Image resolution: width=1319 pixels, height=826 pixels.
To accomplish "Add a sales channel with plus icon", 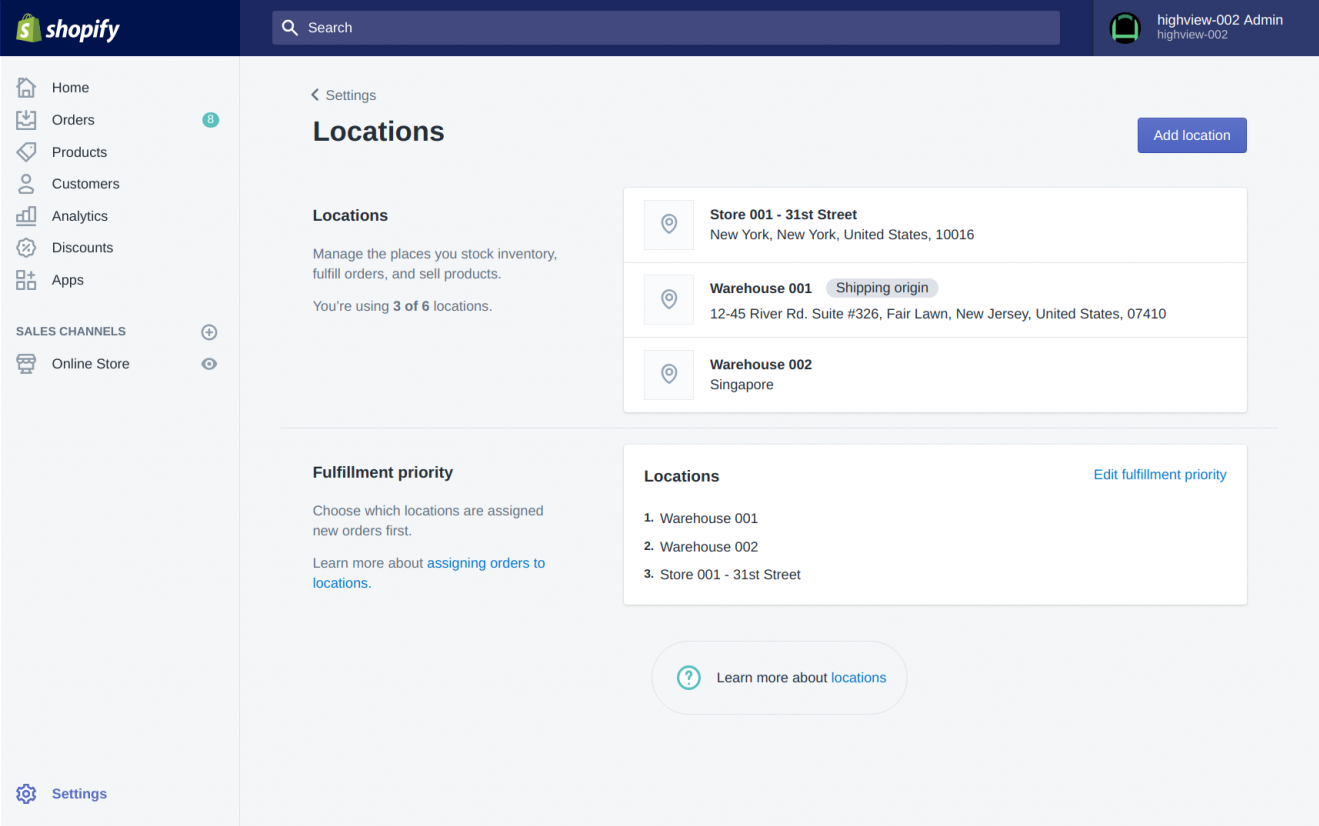I will pos(209,332).
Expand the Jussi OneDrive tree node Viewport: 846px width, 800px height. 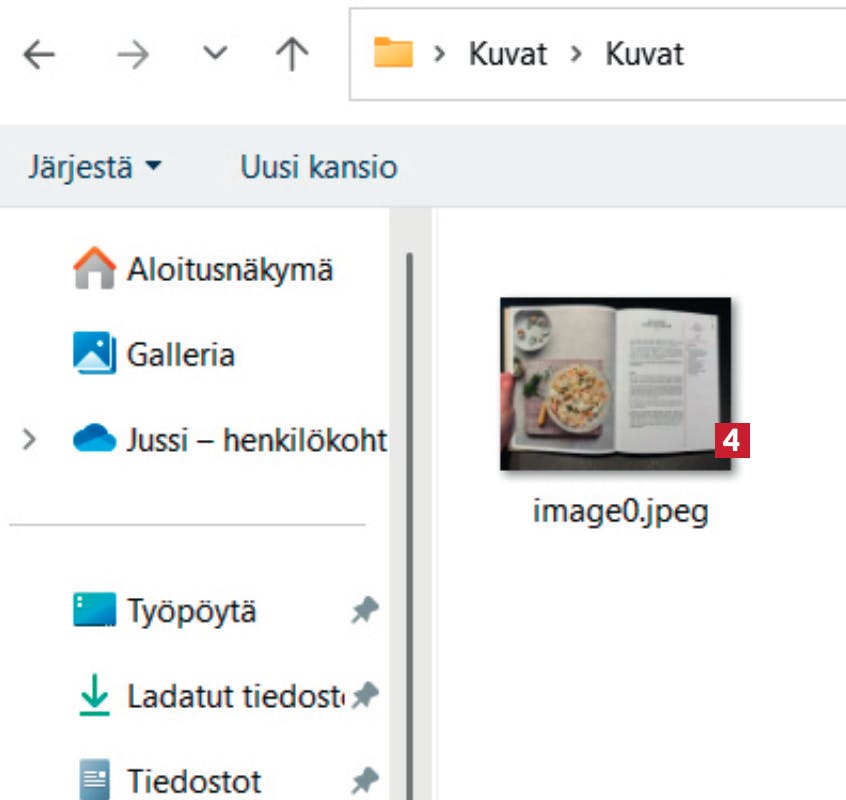coord(29,439)
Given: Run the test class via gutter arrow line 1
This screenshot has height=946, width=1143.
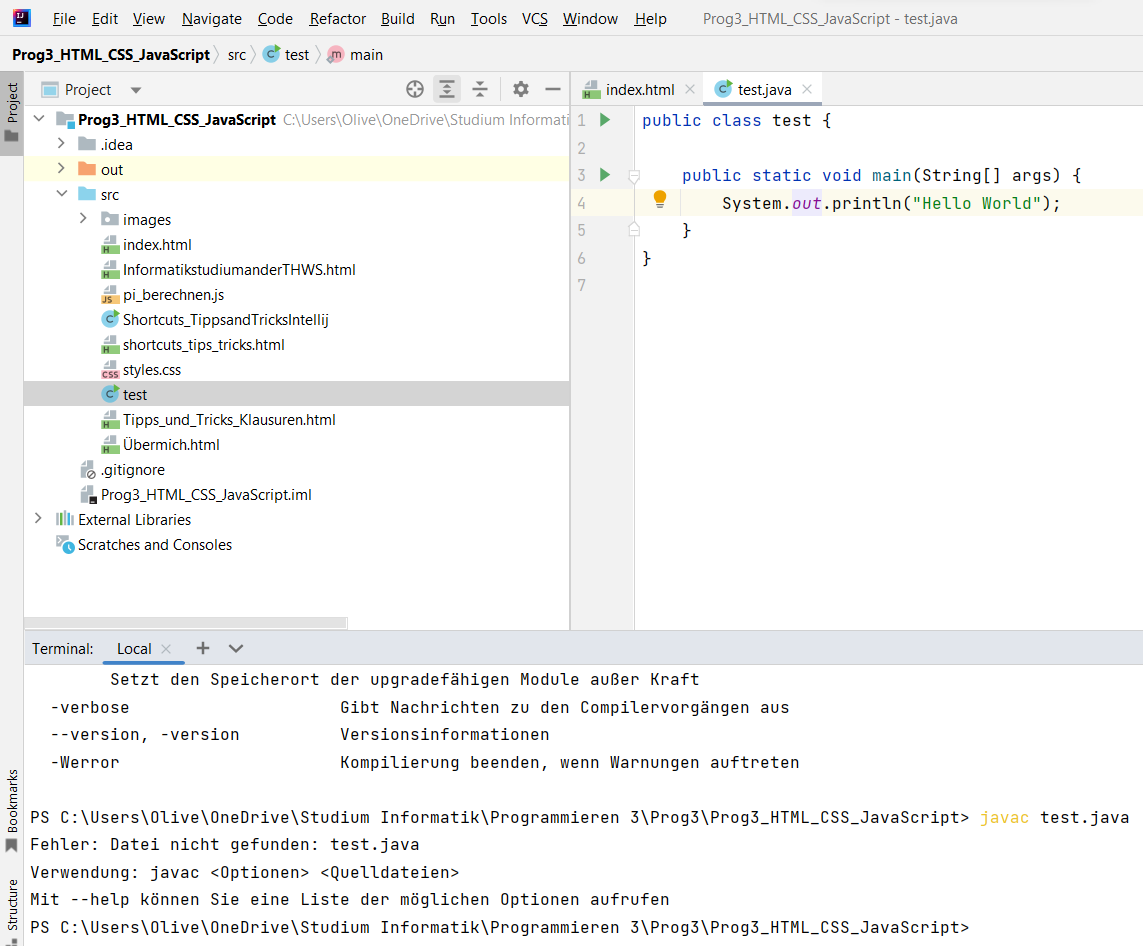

Instructions for the task » Each line from the one holding "Given: Run the" to the end of the records above must be copied exactly; the pictures must not be copied.

Solved problem »
Given: Run the test class via gutter arrow line 1
This screenshot has height=946, width=1143.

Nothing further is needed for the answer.